BEGIN

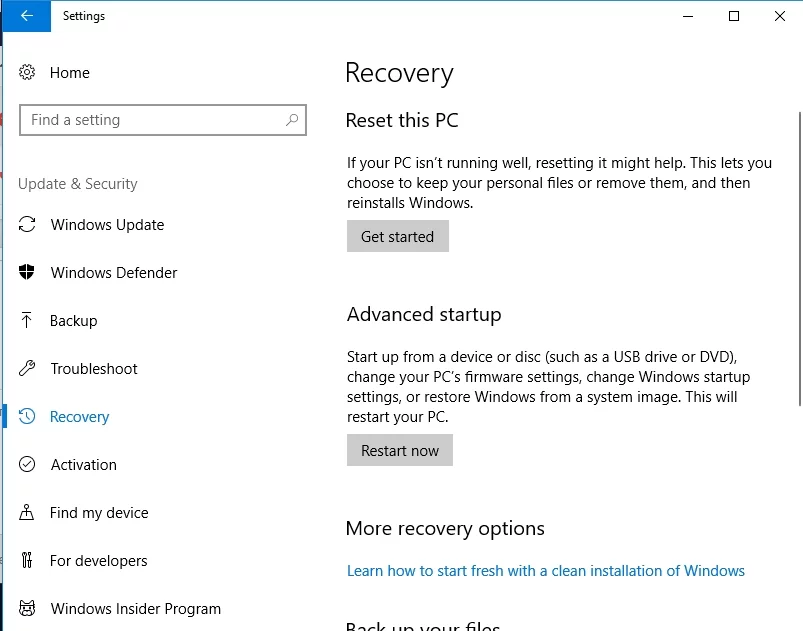Click the Recovery clock-arrow icon
This screenshot has height=631, width=803.
(28, 417)
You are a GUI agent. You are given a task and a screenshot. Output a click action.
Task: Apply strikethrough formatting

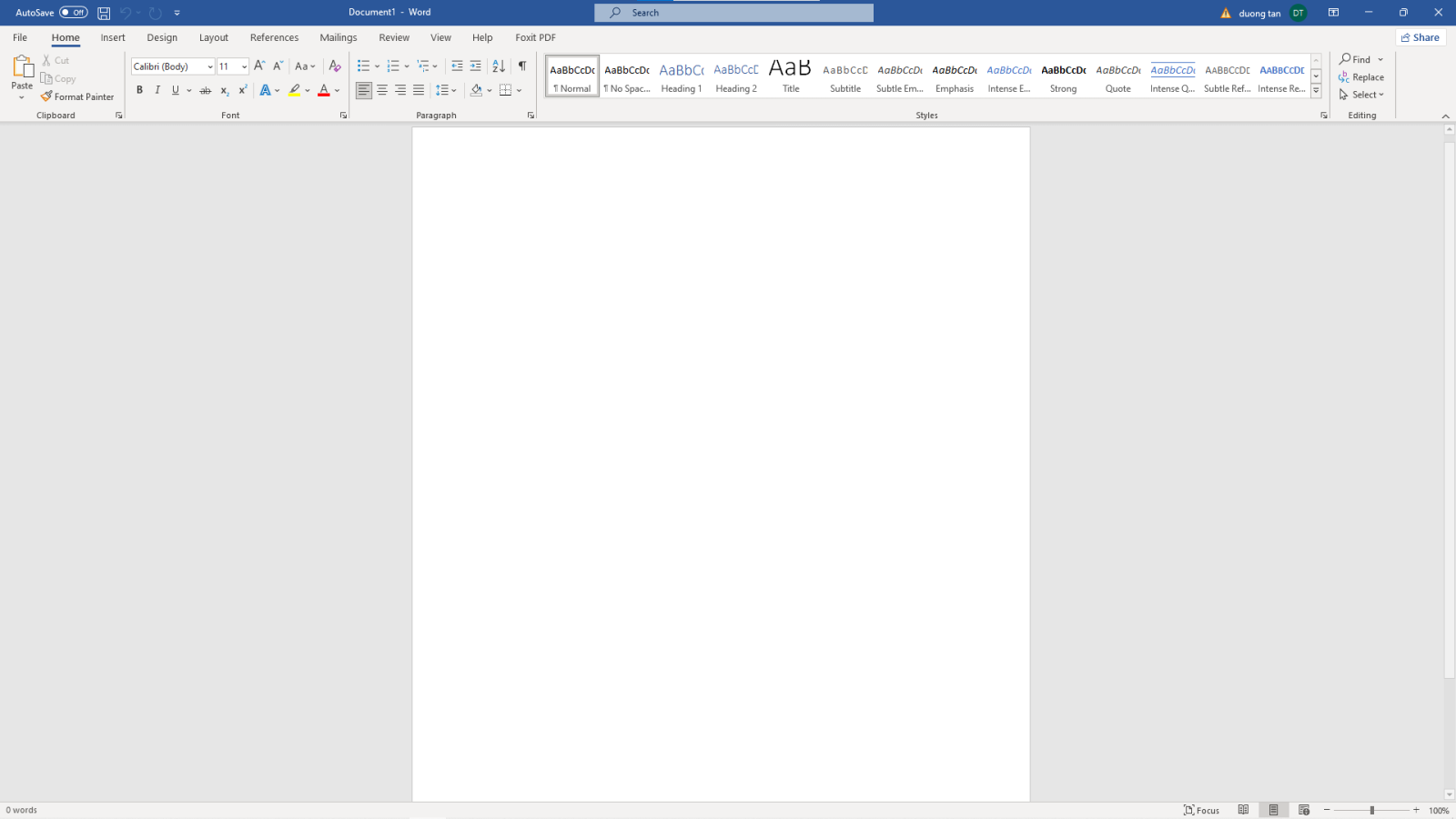pyautogui.click(x=205, y=90)
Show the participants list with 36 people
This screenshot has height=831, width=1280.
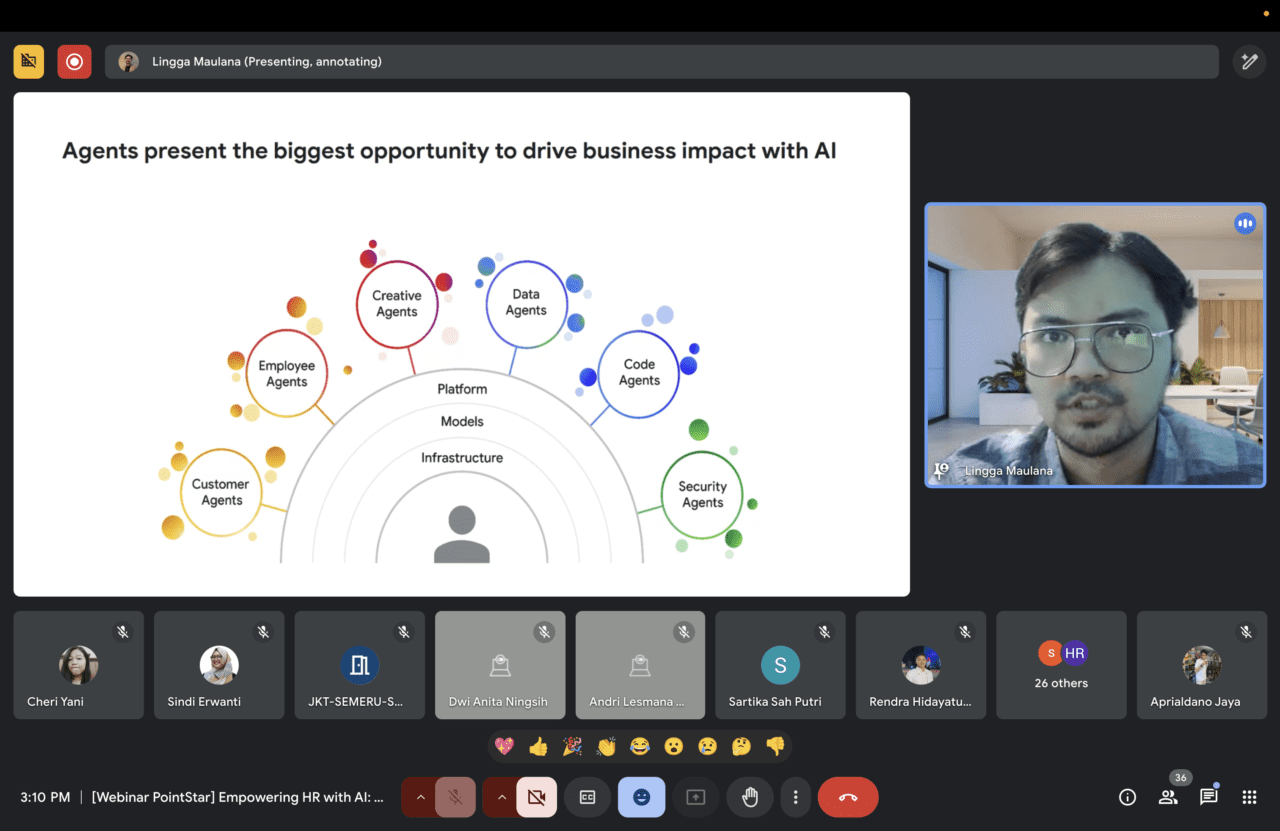pyautogui.click(x=1168, y=797)
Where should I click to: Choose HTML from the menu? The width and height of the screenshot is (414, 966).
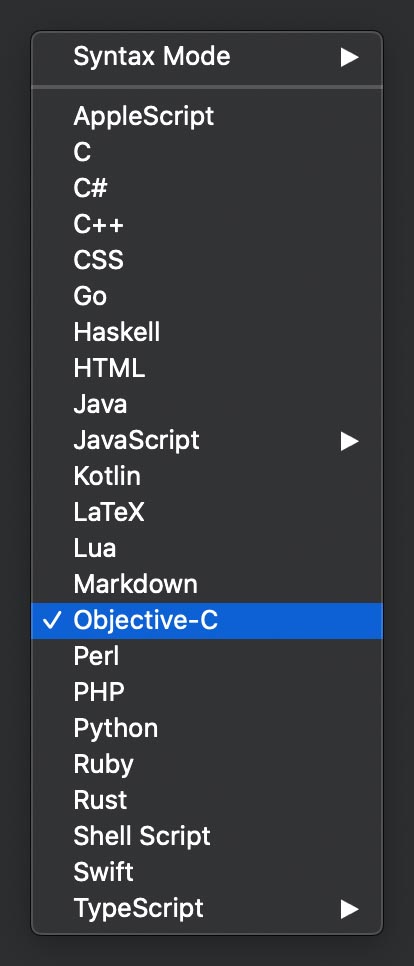207,368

END

Output the line containing "Where should I" and each line after it, through the end of the material, exactly as given. No pictures belong in the output.

■ Reply
Where should I click to: Choose HTML from the menu? The width and height of the screenshot is (414, 966).
207,368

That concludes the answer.